WASHINGTON - Senate GOP leaders plan to confirm Supreme Court nominee Samuel Alito early next week after dealing with a filibuster threat from Democratic die-hards who worry that the conservative judge would swing the court too far to the right.
Die-hards. That's what the Associated Press article calls Democrats who want a filibuster. I was in my car this morning listening to NPR and also heard there the word "die-hards" referring to Democrats who are threatening a filibuster. Sounds like a Republican talking point to me.
While we're on the subject of filibuster, check out what John Aravosis has to say about it over on AMERICAblog:
As for the filibuster, here are my thoughts.
I support a filibuster of Alito IF - IF, IF, IF, IF, IF - the multi-million dollar liberal non-profits and the Democratic and moderate Republican Senators organize a true CAMPAIGN to convince the American public that a filibuster is necessary and good.
To date, I haven't seen that campaign.
What I have seen is Democratic Senators doing what they do best. Finally taking the right position on an issue, but doing nothing to build public support FOR that position. In politics both are crucial. It's not enough for a politician to do the right thing. He/she (and the big non-profits) have to devise the public relations campaign (online, offline, grassroots, media, etc.) to create the buzz in their favor. Otherwise, the public will slam them for what they're doing, the effort will be a failure, and the members of Congress in question will face a harder time getting re-elected.
Why don't we learn from the Republicans instead of being cowed by them? What they do works. And what they do best is to energize their base. They get those talking points out there. Heck, as far as I know, we don't even have anybody in the party higher-ups who is publishing talking points on a regular basis. The liberal bloggers would drive them home if we did.

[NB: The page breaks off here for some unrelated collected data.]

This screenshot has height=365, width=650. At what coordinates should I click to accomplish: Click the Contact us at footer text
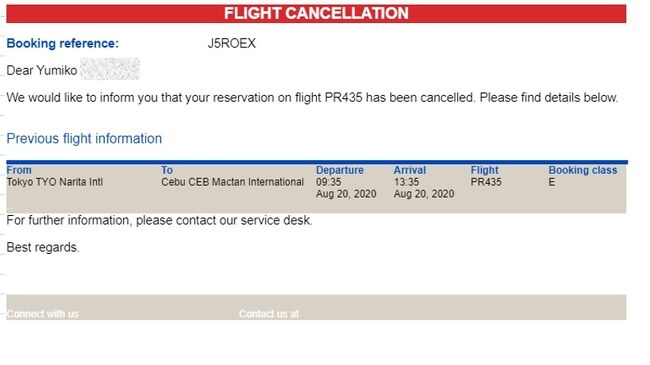point(269,314)
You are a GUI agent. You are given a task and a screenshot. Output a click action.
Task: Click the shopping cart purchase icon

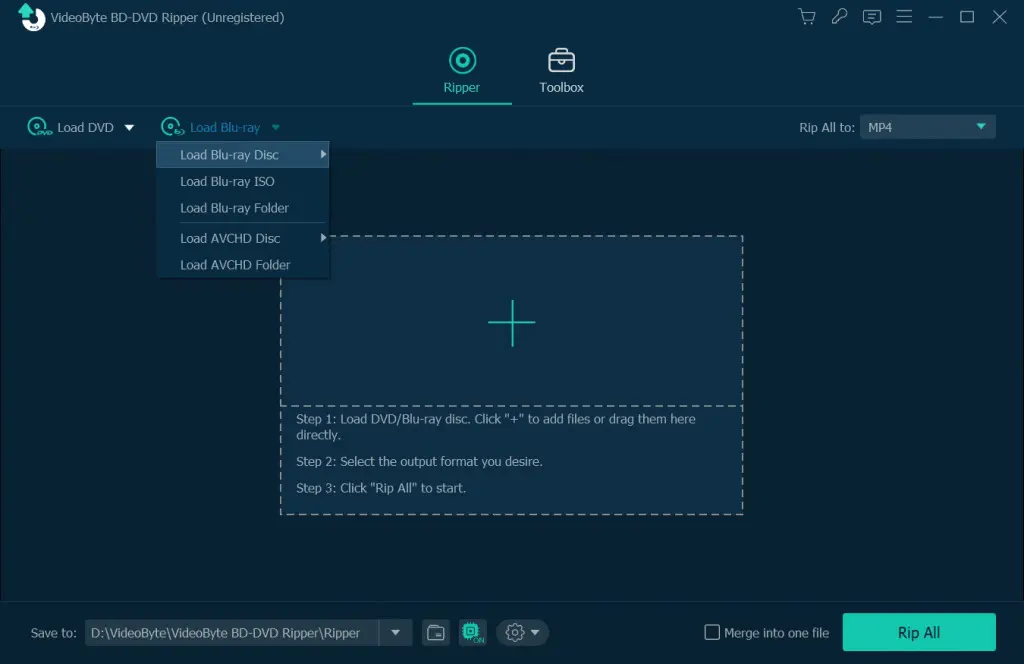coord(806,17)
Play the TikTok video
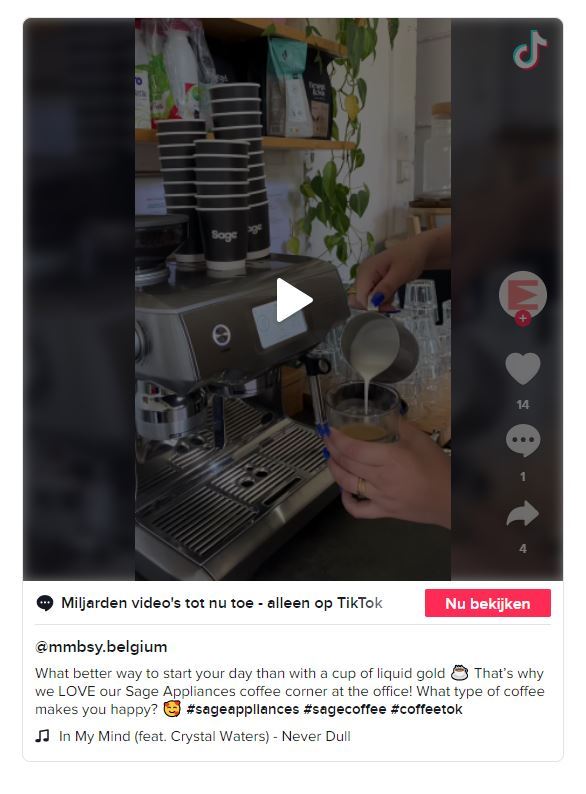The width and height of the screenshot is (586, 794). tap(294, 300)
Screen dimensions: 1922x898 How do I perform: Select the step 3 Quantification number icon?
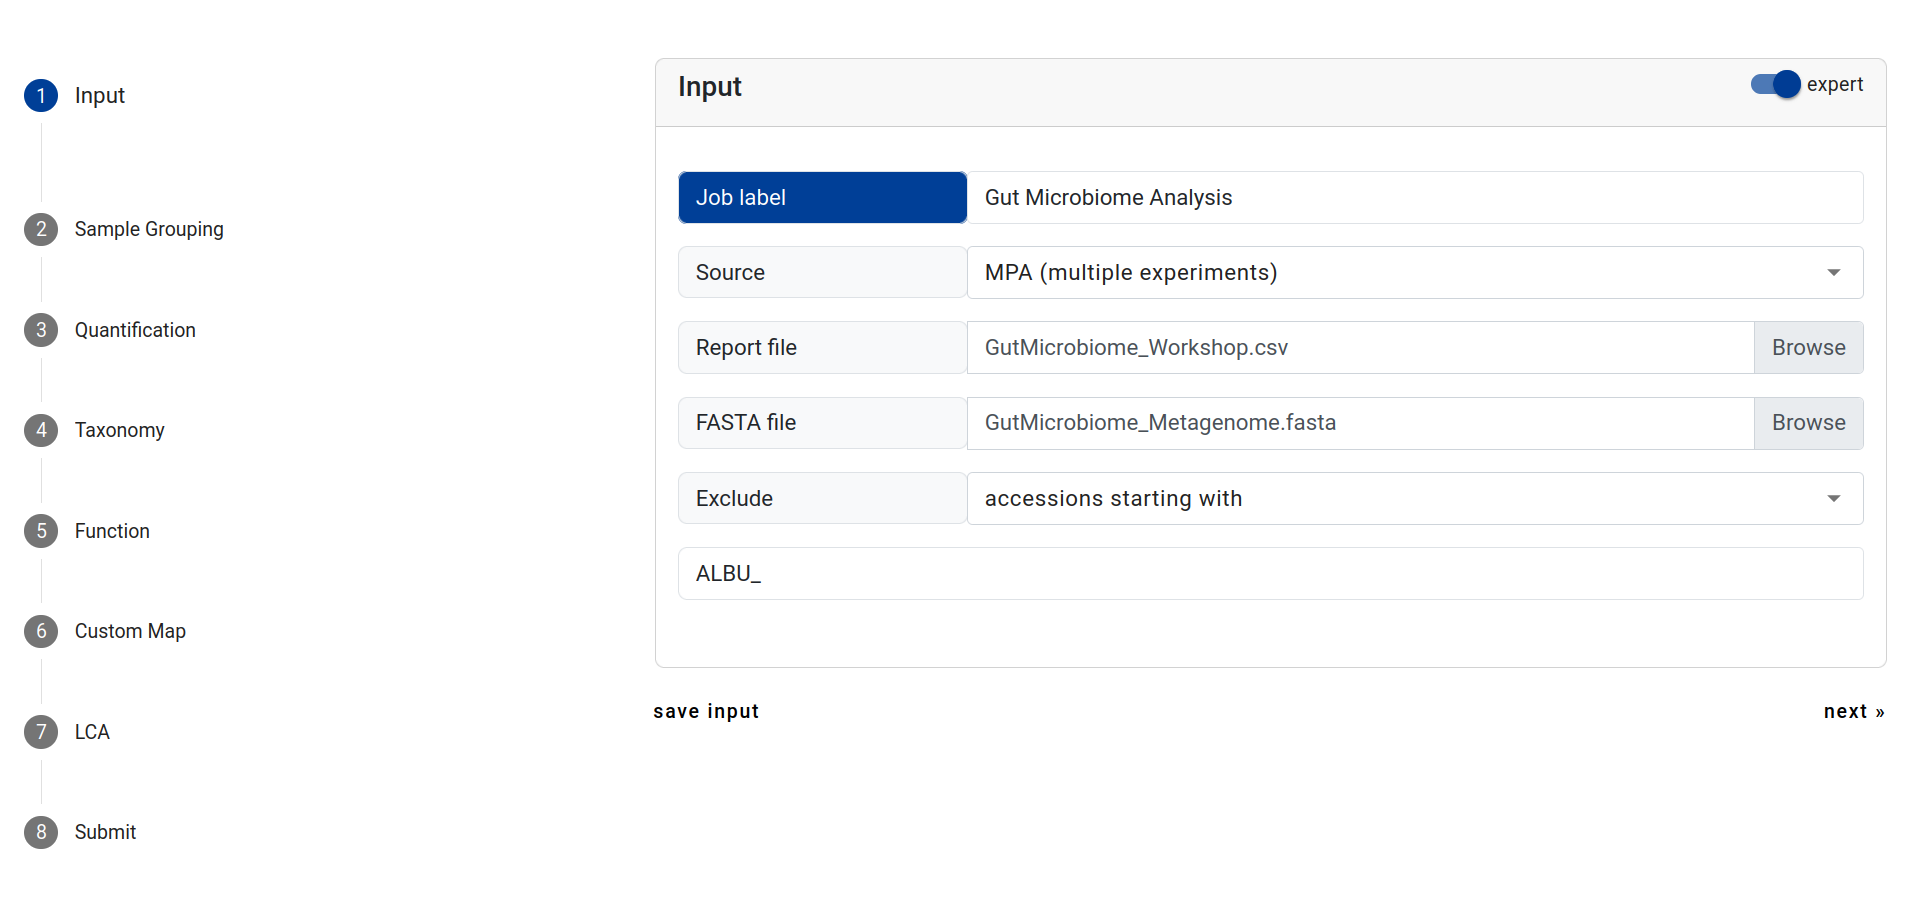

John continues with this assertion:
I agree. Maybe we all need to write to Howard Dean about this.Some day Democrats will learn what Republicans have long known. It takes a campaign to win an issue. When the Democrats and their traditional million-dollar non-profits learn that lesson, and implement it, then I'll be all in favor of a filibuster. But a filibuster without the campaign will not only fail, it will convince already spineless Democrats that the filibuster itself was a mistake because it was a filibuster, not because the filibuster wasn't supported with a real public relations campaign.